L’unica precisazione, se si vuole un modesto “suggerimento” peraltro ancora una volta a mio avviso conforme al pensiero del Presidente Spera, è che –quale che sia il criterio ed il metodo di traduzione economica- esso sia di tipo realmente risarcitorio e non indennitario. In caso contrario qualsivoglia sforzo che la Dottrina e la Disciplina porranno in essere sarà di fatto inutile riproponendo, magari sotto forma diversa, incomprensioni tra Scienza medico-legale e Diritto (ed in questo caso spero nella indulgenza del Prof. Stella).
Ed allora? Ed allora la domanda da porsi è se la Medicina Legale sia pronta a raccogliere il guanto metaforicamente lanciato dalla Giurisprudenza. La mia personale risposta –non solo in una visione ottimistica- è che siamo nati pronti: abbiamo i metodi e gli strumenti, magari da affinare, si tratta di condividerli ed utilizzarli.
In questa prospettiva –per chiudere- non posso che fare mie le lucide riflessioni ed i suggerimenti di Gianni Norelli: “Gli argomenti (che i Giuristi hanno affrontato in modo solo parziale e spesso in difetto) certamente non mancano: dalla differenza sostanziale e sulla prevalenza dell’accertamento rispetto alla valutazione, alla definizione, una volta per tutte, della metodologia medico-legale come presupposto della operatività e della professionalità da ritenere irrinunciabile; dalla considerazione del danno psichico nelle sue molteplici sfaccettature, alla necessità di considerare il danno nella sua dimensione olistica ( soggettivo ed obiettivo, nella piena consapevolezza che solo il Medico Legale può lecitamente tradurre in obiettivo il danno che sia soggettivamente percepito dal leso). E così via per esemplificazioni che per il Medico Legale sono inutili perché evidenti”.

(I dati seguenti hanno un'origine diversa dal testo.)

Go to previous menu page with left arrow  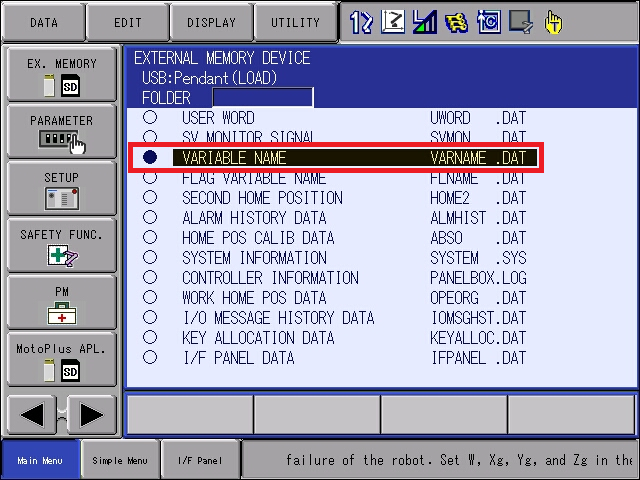click(32, 415)
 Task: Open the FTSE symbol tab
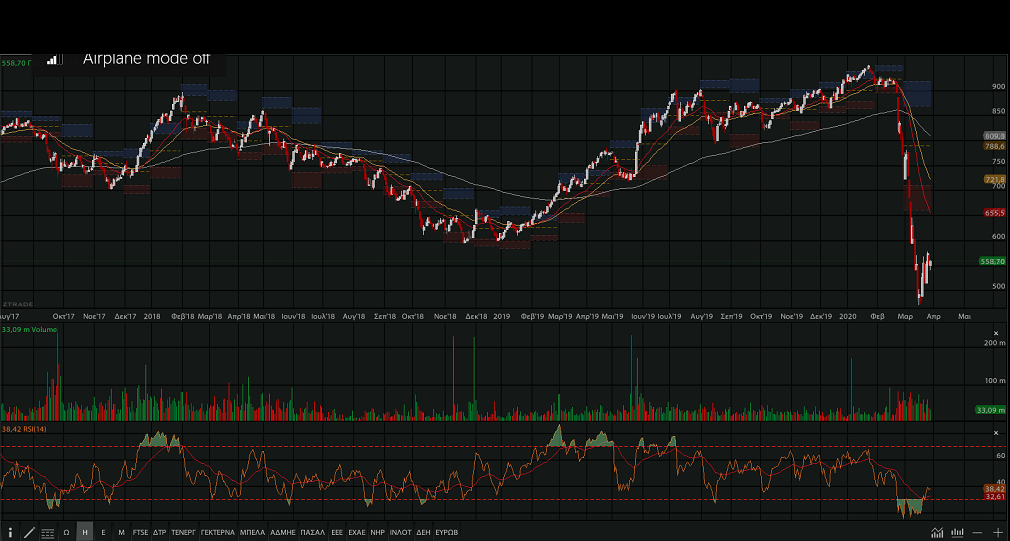[x=140, y=532]
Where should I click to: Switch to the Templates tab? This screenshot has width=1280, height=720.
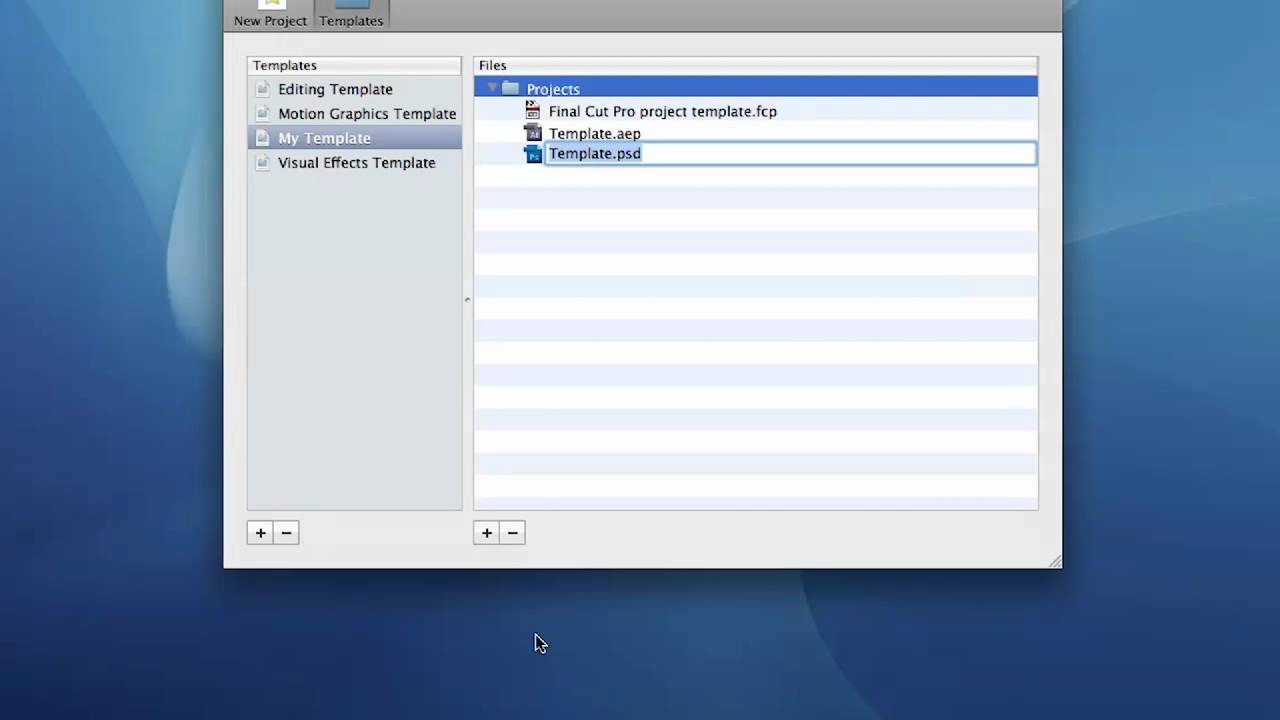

Ebbene di tanto si discuterà nel prossimo Convegno Nazionale FAMLI (Rimini 21-23 Novembre) non già nella presunzione di trovare risposte a tutti i quesiti, ma nell’intendimento di dare avvio ad un percorso ulteriormente condiviso, dimostrativo della forza ed unitarietàdi intenti della Disciplina.
Anche per questo Vi aspettiamo.
Alessandro Dell’Erba
Presidente FAMLI
[1]Ridare, Focus del 16 Luglio 2019.